§ **WORK TO DO**
1. In the gbasf2 documentation excerpt, which two flags display the full list of available options and examples?
2. Format the rows as a numbered list, beginning at the line that contains "You are a GUI" and stopping after the line that contains "pyautogui.click(x=1067, y=525)". Skip blank lines and leave the pictures out.

§ **SOURCE**
## start

A command line client, ``gbasf2``, is used for submitting grid-based Basf2 jobs. The basic usage is::

    $ gbasf2 -p <project_name> -s <basf2_release> <steering_file>

where ``<project_name>`` is a name assigned by you, and ``<basf2_release>`` is the available Basf2 software version to use.

.. note::

  Your project name must be unique and cannot be reused, even if the project is deleted.

.. note::

  Please, do not use special characters in the project names (``$, #, %, /,`` etc.),
  as they could create problems with file names in some sites and in the databases.

You can always use the flags ``-h`` and ``--usage`` to see a full list of available options and examples.

If the submission is correct, you will get a summary of your project with information about the number of jobs,
etc.

.. warning::
  Once again: before submitting jobs to the grid, be sure that your script works well on a local computer!

## end

§ **PROVIDED DATA**
## start

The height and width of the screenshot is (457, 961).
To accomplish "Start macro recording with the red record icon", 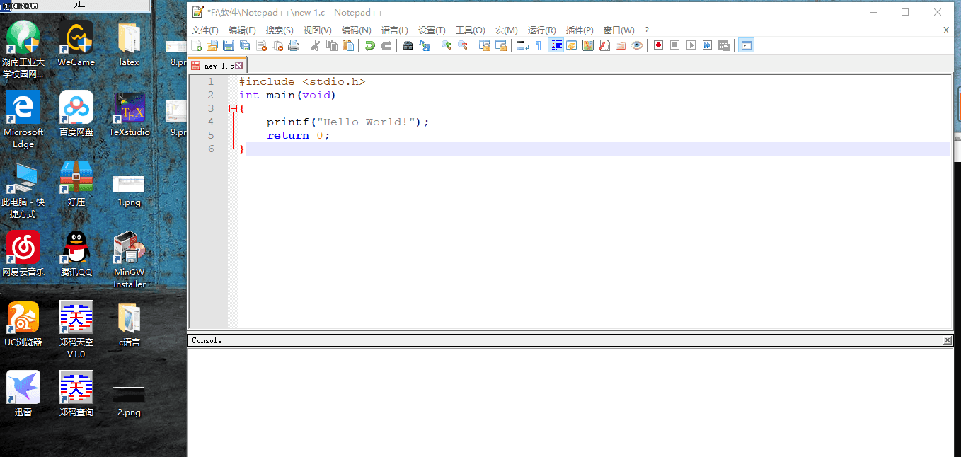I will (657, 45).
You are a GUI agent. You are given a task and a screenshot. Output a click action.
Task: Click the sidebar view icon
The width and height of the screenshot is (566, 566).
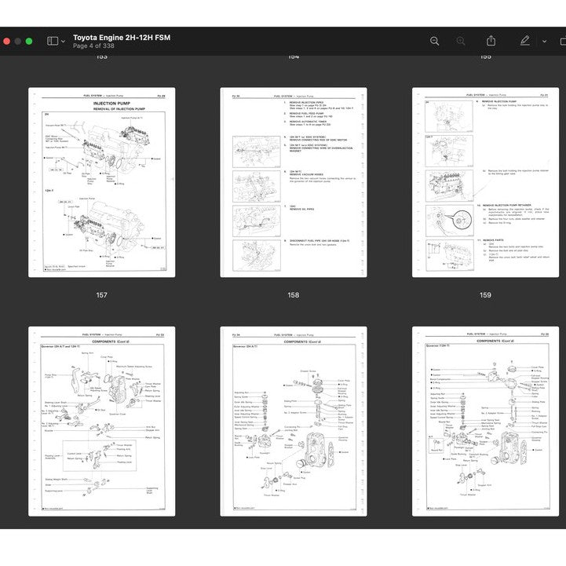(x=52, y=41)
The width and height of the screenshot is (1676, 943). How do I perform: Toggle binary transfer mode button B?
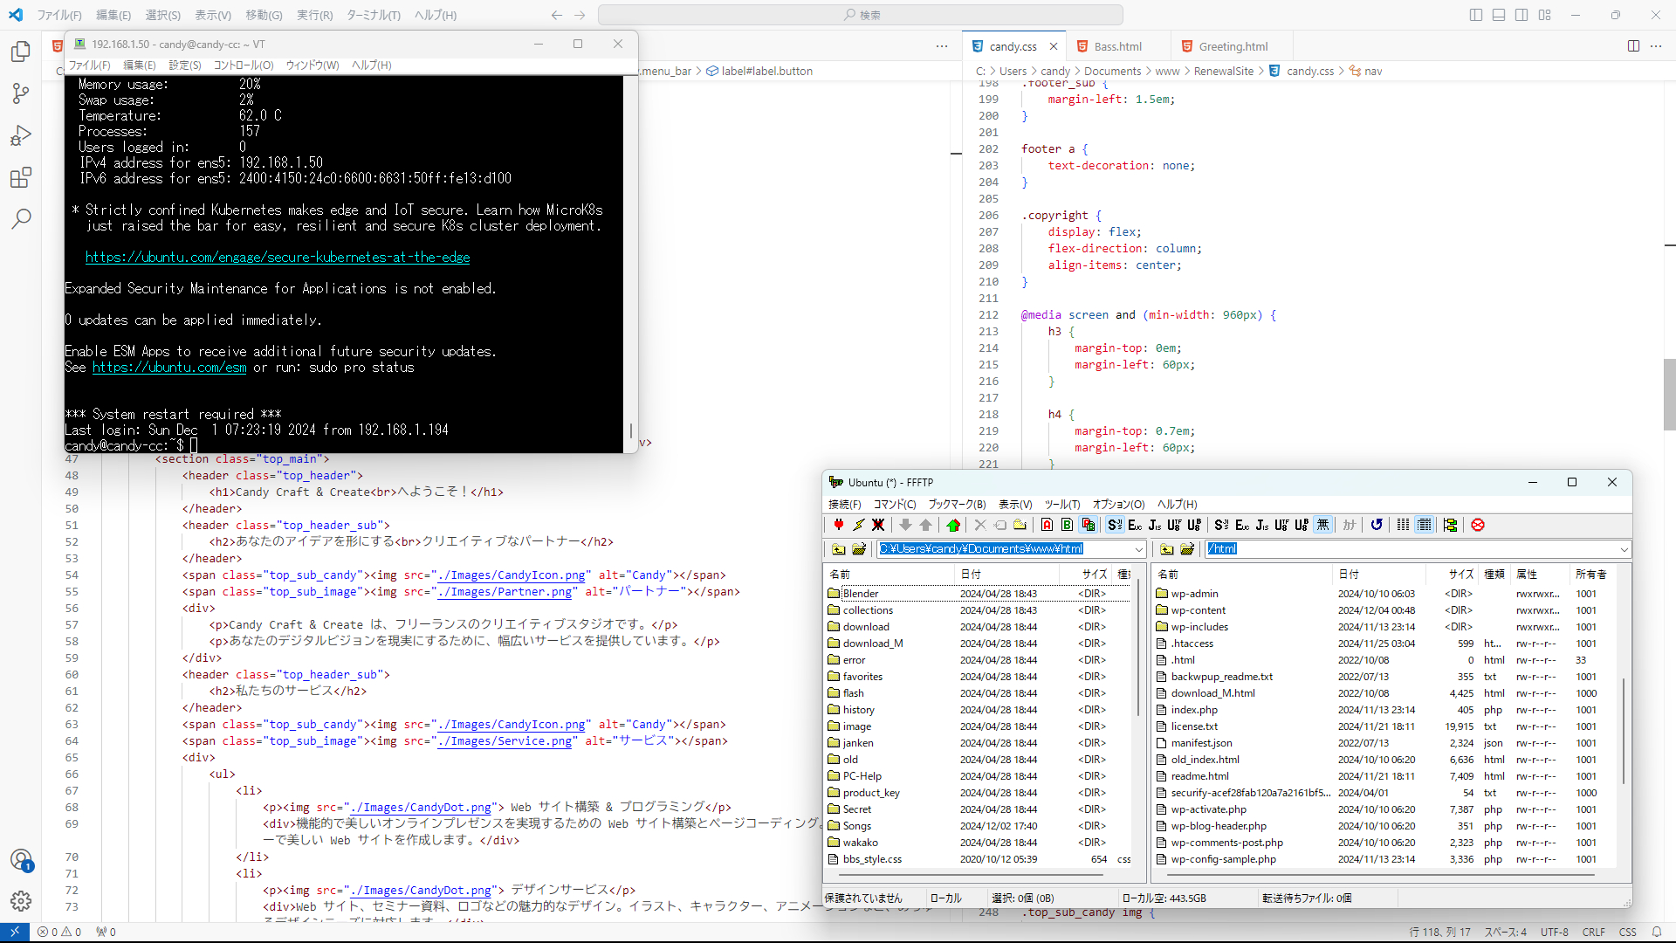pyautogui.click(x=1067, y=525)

## end
## start

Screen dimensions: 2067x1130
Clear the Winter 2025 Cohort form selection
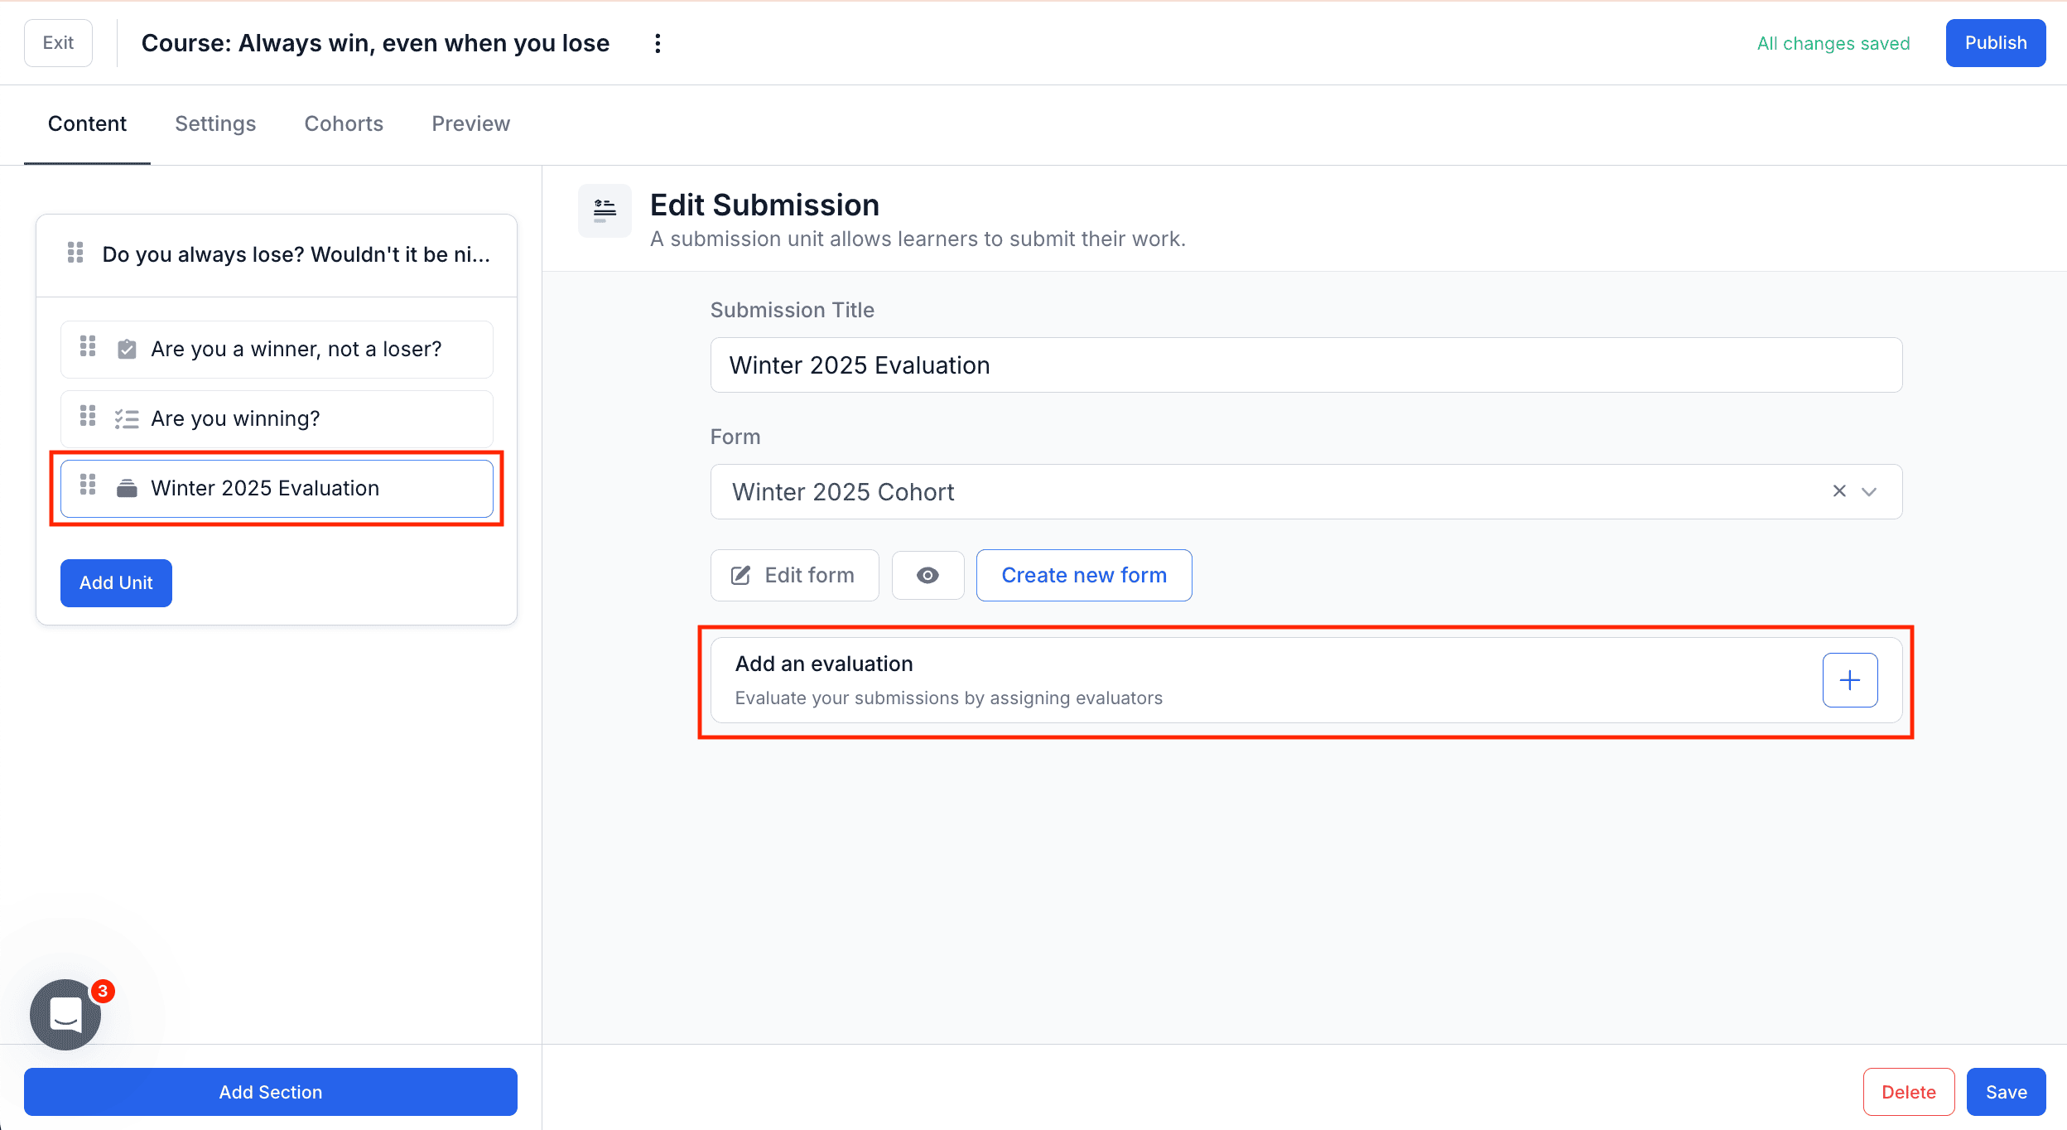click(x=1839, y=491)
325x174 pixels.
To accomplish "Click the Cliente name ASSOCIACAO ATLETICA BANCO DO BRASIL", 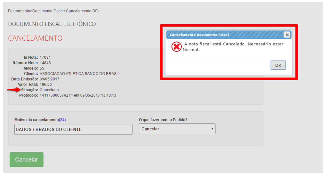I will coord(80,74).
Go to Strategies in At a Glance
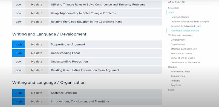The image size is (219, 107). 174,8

## end

§ **ANSWERS FOR THE EXERCISE**
1. The flags -h and --usage.

2.
1. You are a GUI agent. You are given a task and a screenshot. Output a click action.
2. Task: Click the sidebar view icon
3. The width and height of the screenshot is (566, 566).
4. (x=52, y=41)
5. The width and height of the screenshot is (1676, 943). How do I perform: Toggle binary transfer mode button B?
6. pyautogui.click(x=1067, y=525)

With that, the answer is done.